§ EXERCISE OBJECTIVE
Repeat the data exactly, with every line included.

(Stored items)

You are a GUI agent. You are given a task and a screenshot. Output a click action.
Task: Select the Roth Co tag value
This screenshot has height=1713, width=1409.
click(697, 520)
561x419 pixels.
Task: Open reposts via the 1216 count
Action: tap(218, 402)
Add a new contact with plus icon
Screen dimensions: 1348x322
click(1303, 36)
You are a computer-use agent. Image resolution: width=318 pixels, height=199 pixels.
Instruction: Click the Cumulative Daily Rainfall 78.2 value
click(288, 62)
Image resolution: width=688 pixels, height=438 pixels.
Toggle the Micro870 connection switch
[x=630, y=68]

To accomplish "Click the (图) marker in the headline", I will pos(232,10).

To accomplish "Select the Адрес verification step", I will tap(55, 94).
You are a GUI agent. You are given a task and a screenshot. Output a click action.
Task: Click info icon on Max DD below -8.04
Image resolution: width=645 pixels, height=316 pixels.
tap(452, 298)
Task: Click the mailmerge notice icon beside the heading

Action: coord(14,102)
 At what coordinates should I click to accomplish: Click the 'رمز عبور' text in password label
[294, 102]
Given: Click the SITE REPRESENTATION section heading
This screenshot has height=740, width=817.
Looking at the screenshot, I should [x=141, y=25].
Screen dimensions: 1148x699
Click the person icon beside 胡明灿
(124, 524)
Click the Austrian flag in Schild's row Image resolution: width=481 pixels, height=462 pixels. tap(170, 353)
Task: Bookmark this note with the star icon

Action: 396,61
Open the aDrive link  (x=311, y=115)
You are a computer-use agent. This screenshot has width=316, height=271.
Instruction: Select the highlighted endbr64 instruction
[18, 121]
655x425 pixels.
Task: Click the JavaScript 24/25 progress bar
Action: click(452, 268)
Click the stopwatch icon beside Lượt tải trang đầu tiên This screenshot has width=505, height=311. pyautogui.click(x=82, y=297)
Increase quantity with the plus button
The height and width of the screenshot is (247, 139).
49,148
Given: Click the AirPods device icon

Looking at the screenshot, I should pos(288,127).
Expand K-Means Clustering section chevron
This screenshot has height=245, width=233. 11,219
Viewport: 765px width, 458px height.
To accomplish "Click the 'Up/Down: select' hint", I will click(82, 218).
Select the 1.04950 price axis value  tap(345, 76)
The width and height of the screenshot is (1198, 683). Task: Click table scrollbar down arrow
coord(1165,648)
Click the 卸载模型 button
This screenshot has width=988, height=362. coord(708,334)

§ RESPONSE
You are a GUI agent. You are given a task and a screenshot. Output a click action.
Task: Select the Roth Co tag value
This screenshot has height=1713, width=1409.
click(697, 520)
561x419 pixels.
Task: Open reposts via the 1216 count
Action: tap(218, 402)
Add a new contact with plus icon
Screen dimensions: 1348x322
click(1303, 36)
You are a computer-use agent. Image resolution: width=318 pixels, height=199 pixels.
Instruction: Click the Cumulative Daily Rainfall 78.2 value
click(288, 62)
Image resolution: width=688 pixels, height=438 pixels.
Toggle the Micro870 connection switch
[x=630, y=68]

To accomplish "Click the (图) marker in the headline", I will pos(232,10).

To accomplish "Select the Адрес verification step", I will tap(55, 94).
You are a GUI agent. You are given a task and a screenshot. Output a click action.
Task: Click info icon on Max DD below -8.04
Image resolution: width=645 pixels, height=316 pixels.
tap(452, 298)
Task: Click the mailmerge notice icon beside the heading

Action: coord(14,102)
 At what coordinates should I click to accomplish: Click the 'رمز عبور' text in password label
[294, 102]
Given: Click the SITE REPRESENTATION section heading
This screenshot has height=740, width=817.
Looking at the screenshot, I should [x=141, y=25].
Screen dimensions: 1148x699
Click the person icon beside 胡明灿
(124, 524)
Click the Austrian flag in Schild's row Image resolution: width=481 pixels, height=462 pixels. tap(170, 353)
Task: Bookmark this note with the star icon

Action: 396,61
Open the aDrive link  (x=311, y=115)
You are a computer-use agent. This screenshot has width=316, height=271.
Instruction: Select the highlighted endbr64 instruction
[18, 121]
655x425 pixels.
Task: Click the JavaScript 24/25 progress bar
Action: click(452, 268)
Click the stopwatch icon beside Lượt tải trang đầu tiên This screenshot has width=505, height=311. pyautogui.click(x=82, y=297)
Increase quantity with the plus button
The height and width of the screenshot is (247, 139).
49,148
Given: Click the AirPods device icon

Looking at the screenshot, I should pos(288,127).
Expand K-Means Clustering section chevron
This screenshot has height=245, width=233. 11,219
Viewport: 765px width, 458px height.
To accomplish "Click the 'Up/Down: select' hint", I will click(82, 218).
Select the 1.04950 price axis value  tap(345, 76)
The width and height of the screenshot is (1198, 683). Task: Click table scrollbar down arrow
coord(1165,648)
Click the 卸载模型 button
This screenshot has width=988, height=362. coord(708,334)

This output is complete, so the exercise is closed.